§ WRITTEN PROBLEM A:
Copy the entries that come after the crop market report word for word, all of them, and leave the pictures out.

-- BEGIN TEXT EXTRACT --

Extremely frigid temperatures were present throughout the Corn Belt for much of February causing major regional logistic problems. Farmers were reporting equipment failures due to the low temperatures which caused delays in delivering physical grain. Problems and delays are a concern for spring barge traffic on the Mississippi River due to a record pace of freezing on the river and a separate barge crash that spilled oil over a 65-mile portion of the river this month. As a result, local basis prices have been strengthening across the Corn Belt.
Political tension and fighting has risen throughout the month in Ukraine due to a controversial government bailout funded by Russia. Ukraine, the world's third largest corn exporter, may experience export issues if the political unrest continues. Additionally, Export-Import Bank of China recently sued Ukraine for $3 billion for breaching a loan-for-grain contract signed in 2012. China has only received $153 million worth of grain, according to Russian media.
March corn prices increased this month by 5.3% and closed at $4.57 per bushel, its second consecutive monthly gain. U.S. ending stocks were decreased in this month's WASDE Report by 10.1% to 1.481 billion bushels due to increased exports. U.S. corn is very attractive on the global market at current prices. Strong ethanol production margins have helped support strong regional cash pricing as well. At the USDA Outlook Forum this month, the USDA projected that U.S. farmers will plant 92.0 million acres of corn in 2014, slightly below analyst expectations. The political unrest in Ukraine could significantly boost U.S. exports moving forward, which the markets have started to price in.
The Chinese have continued to reject shipments of U.S. corn containing the unapproved GMO trait MIR162. This month, major grain handlers in the U.S., including ADM, have banned the purchase of MIR162 corn within the U.S. until China approves the trait.
The March soybean contract significantly increased this month by 10.1% and closed at an eight-month high of $14.14. The USDA held ending soybean stocks unchanged in the February WASDE Report, but exports were increased by 15 million bushels, although decreased residual use offset the loss in supply. Fundamentally, soybean pricing is strong with extremely low stocks and high global demand. The USDA estimated 79.5 million acres of soybeans will be planted in 2014 by U.S. farmers at the USDA Outlook Forum. U.S. soybean prices also rallied upon heavy rainfall delaying the South American harvest and logistical delays throughout Brazil.
March wheat prices broke a downward trend this month and increase by 7.9%, closing at $5.99 per bushel. Ending stocks were estimated 50 million bushels lower by USDA in the WASDE Report, due to increased food use and exports. Concern is growing in the U.S. Plains and in the Black Sea region of winter kill risk due to the drawn out winter temperatures. Winter kill does not typically occur until the winter wheat plant starts growing again from winter dormancy in early spring. Lastly, the Ukraine political issues have sent wheat prices higher due to the potential void in the global wheat market if Ukraine exports slow.
South American Crop Condition
Brazil's record soybean production was decreased 2.5% to 88.0mt, according to the International Grain Council (IGC) due to hot and dry weather throughout the late growing season. IGC also cut the Argentina soybean crop outlook by 1.8% to 53.5mt. Conab estimated Brazilian corn production 4.6% lower this month to 75.47mt due to continued dry weather. In other areas of Brazil, where soybean harvest is occurring, heavy rainfall has led to logistical delays on rural dirt roads. Additionally, the Brazilian ports are reporting a 40 to 45 day wait time for vessels to be loaded with grain due to insufficient port infrastructure.

-- END TEXT EXTRACT --
-- BEGIN MATERIAL FOR THE TASK --

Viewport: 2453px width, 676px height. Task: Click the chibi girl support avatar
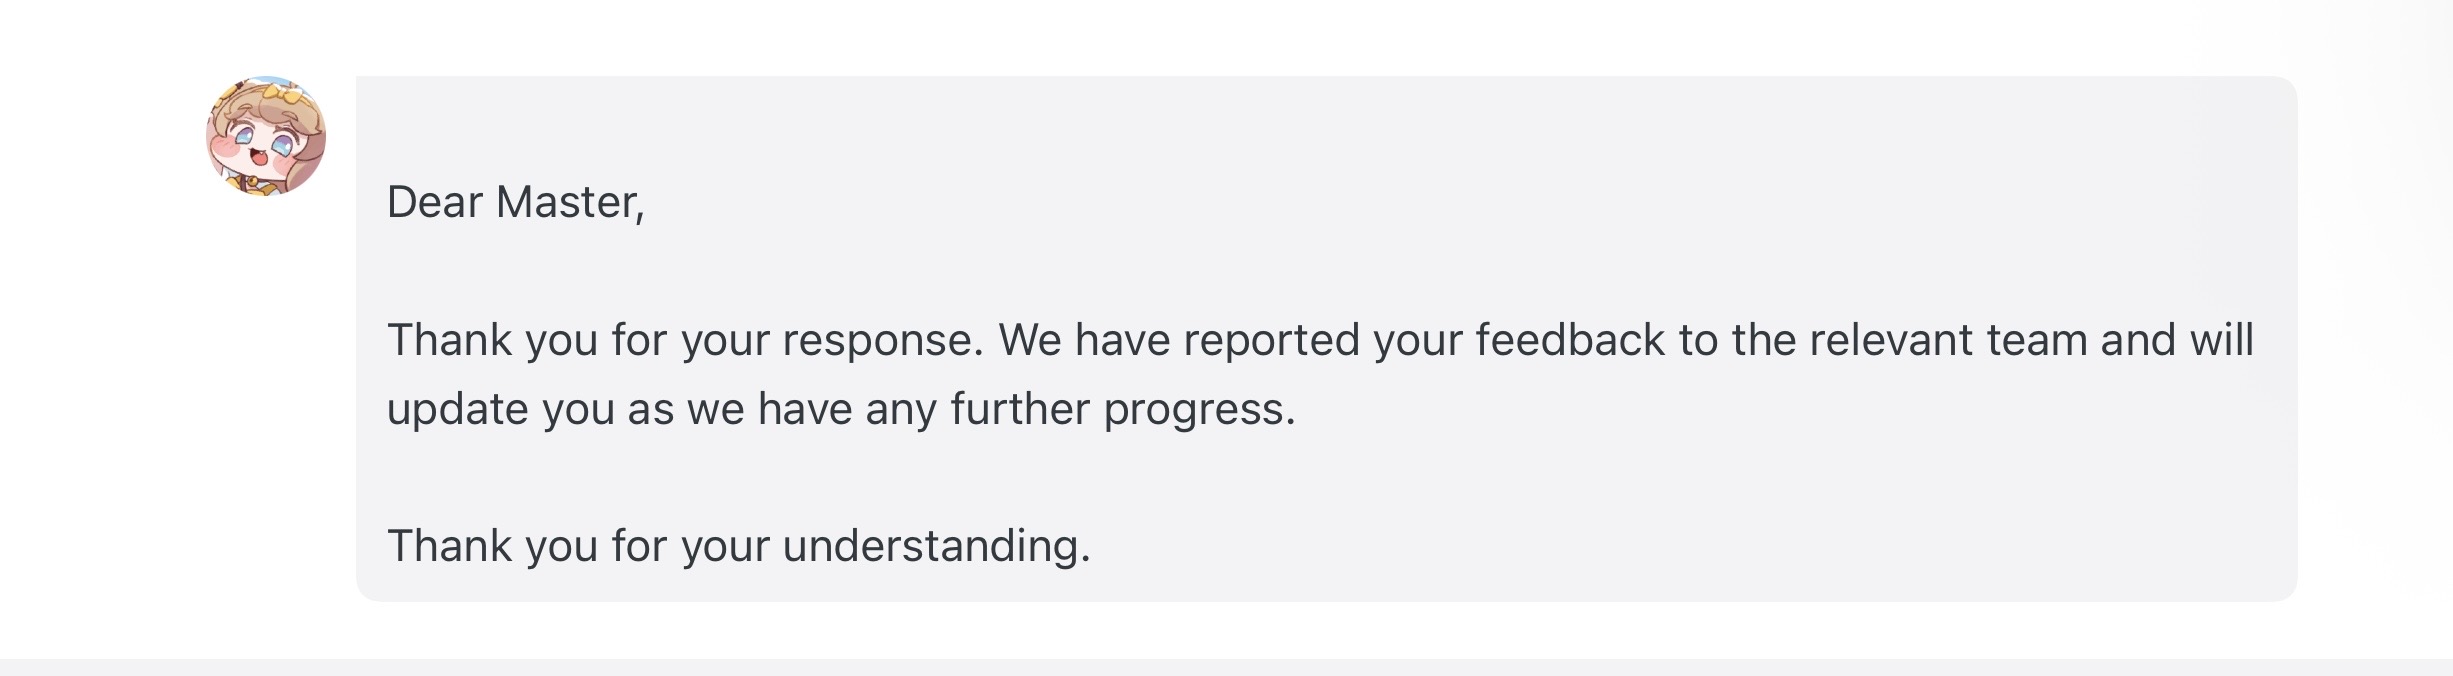(265, 136)
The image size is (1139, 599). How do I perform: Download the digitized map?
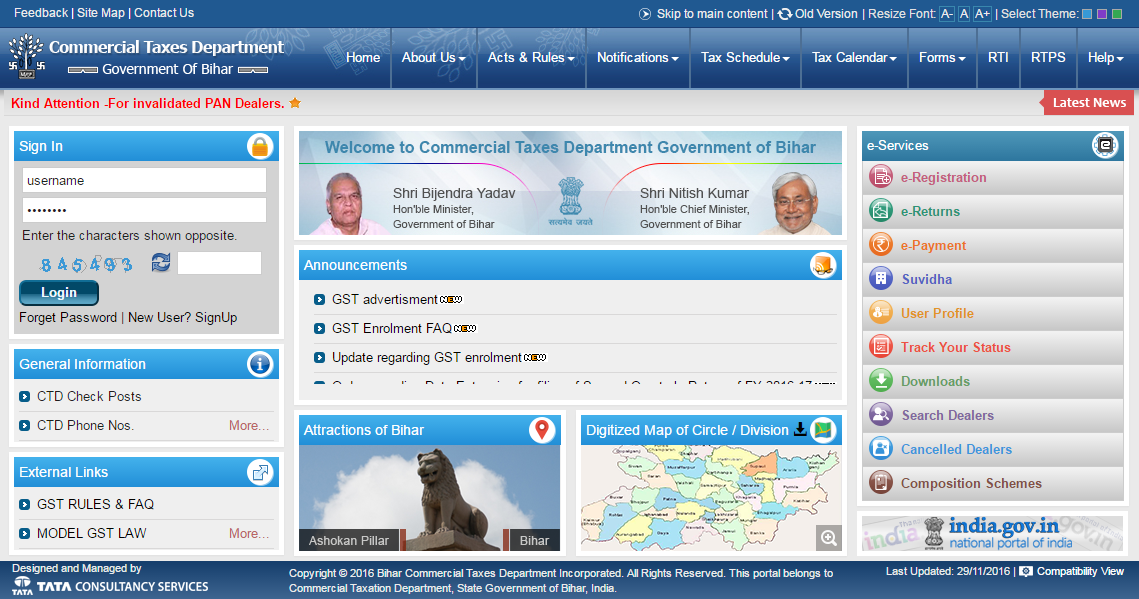[800, 430]
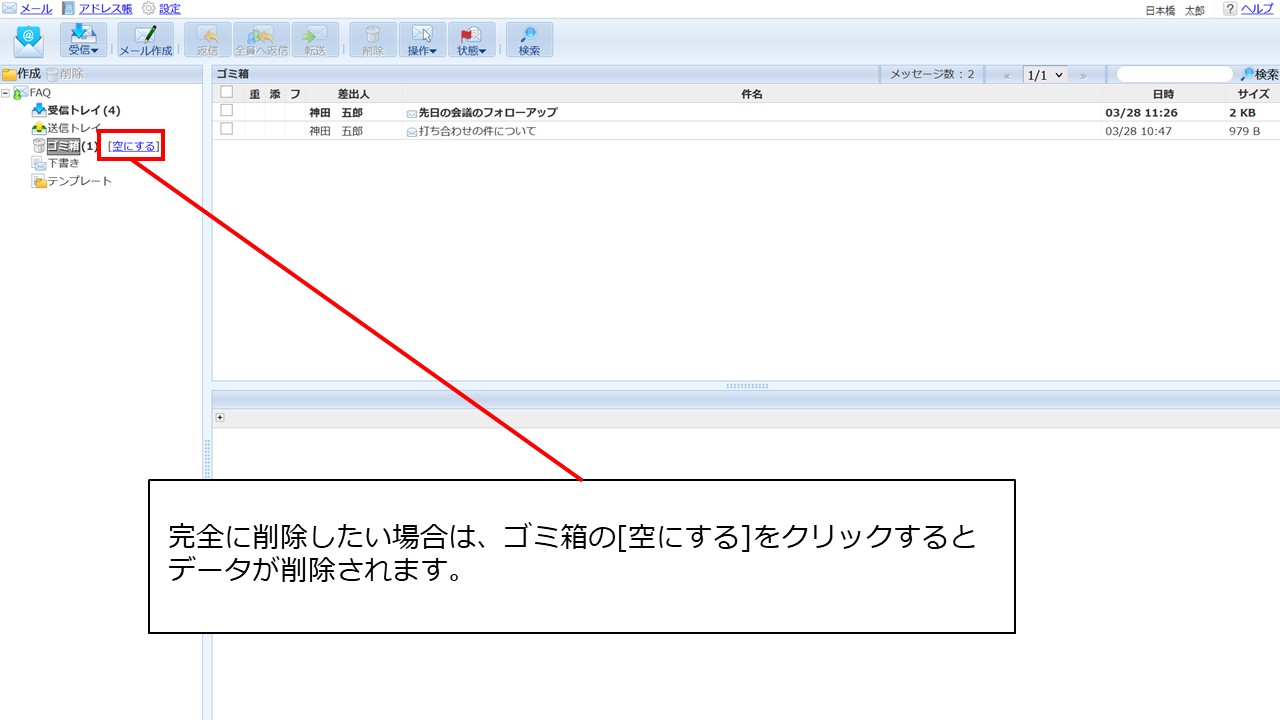Viewport: 1280px width, 720px height.
Task: Open the ヘルプ link top right
Action: point(1257,9)
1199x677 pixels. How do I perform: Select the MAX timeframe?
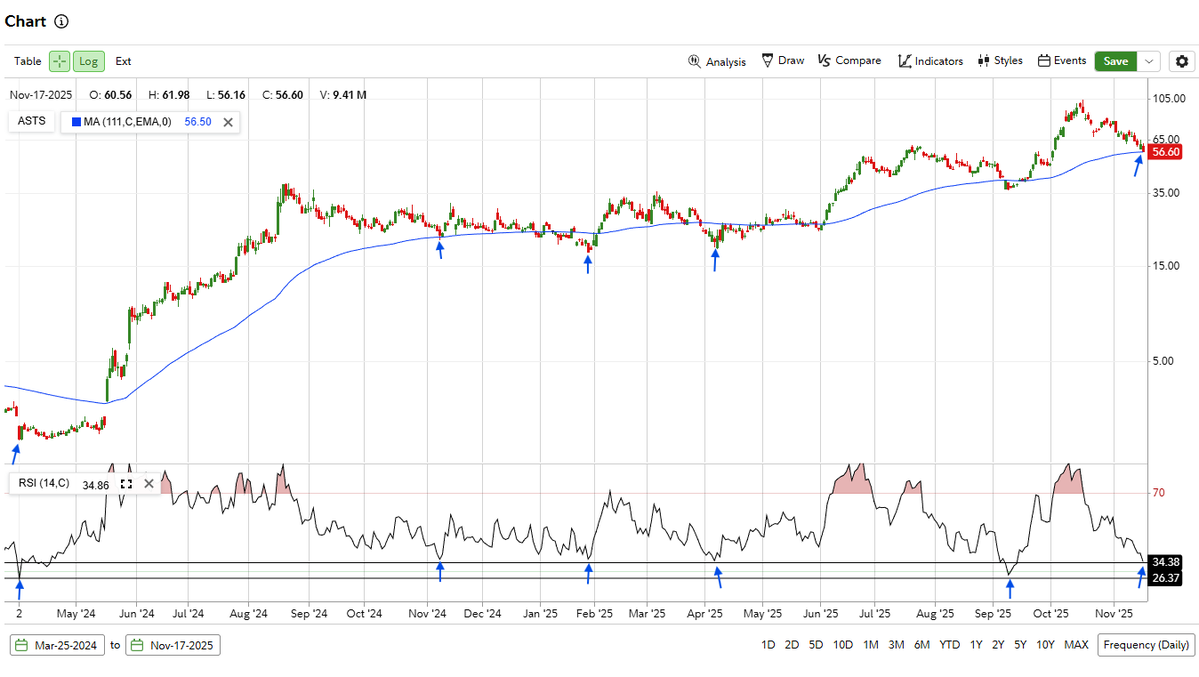click(x=1076, y=646)
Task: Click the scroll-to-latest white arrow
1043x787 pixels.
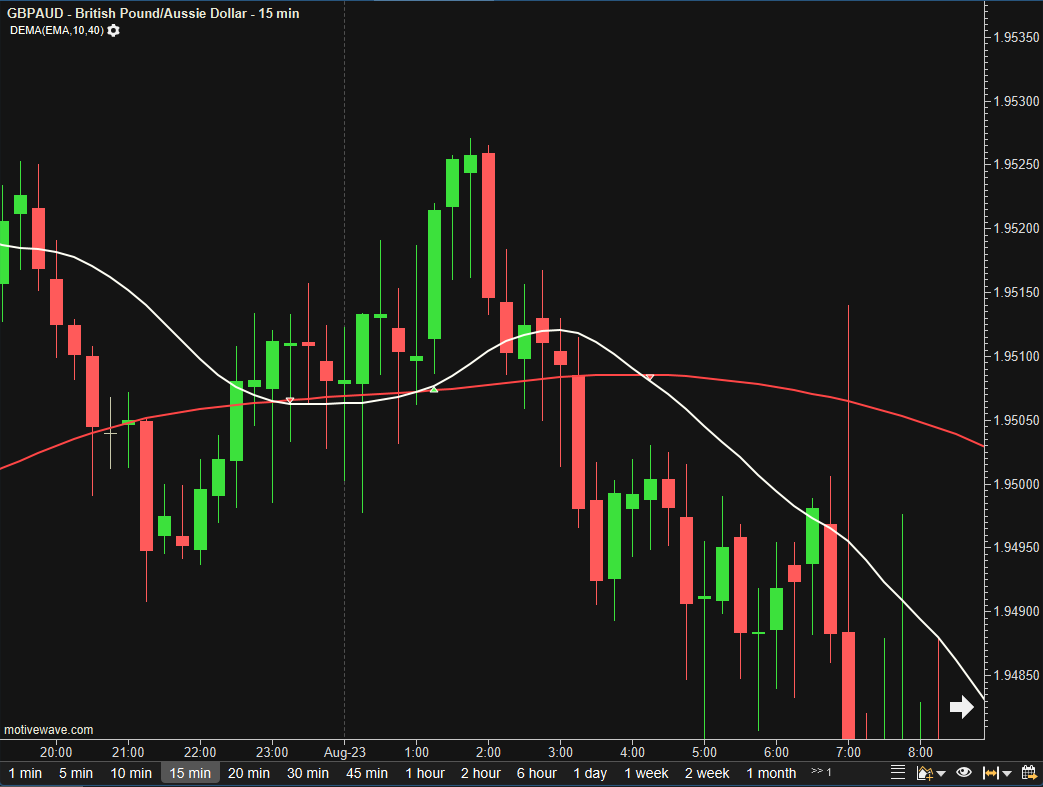Action: click(961, 707)
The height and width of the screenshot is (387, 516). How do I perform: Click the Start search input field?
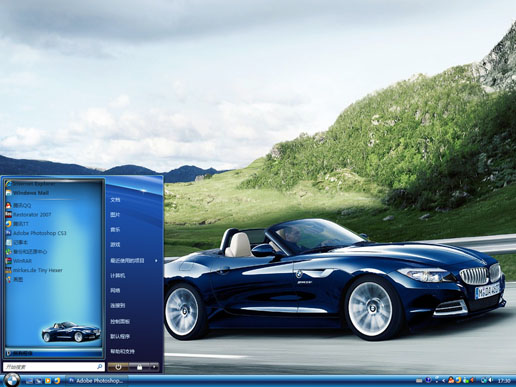(x=53, y=367)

-- END MATERIAL FOR THE TASK --

§ WRITTEN PROBLEM B:
List every country named in the crop market report.

§ OUTPUT A:
Viewport: 2453px width, 676px height. Task: Click the chibi girl support avatar
(265, 136)
The image size is (1139, 599). How do I perform: Download the digitized map?
[800, 430]
Viewport: 1280px width, 720px height.
Task: Open the ヘルプ link top right
Action: point(1257,9)
1199x677 pixels. How do I perform: Select the MAX timeframe?
click(x=1076, y=646)
Task: Click the scroll-to-latest white arrow
1043x787 pixels.
Action: click(961, 707)
The height and width of the screenshot is (387, 516). How do I perform: Click the Start search input field?
(x=53, y=367)

§ OUTPUT B:
Ukraine
Russia
China
United States
Brazil
Argentina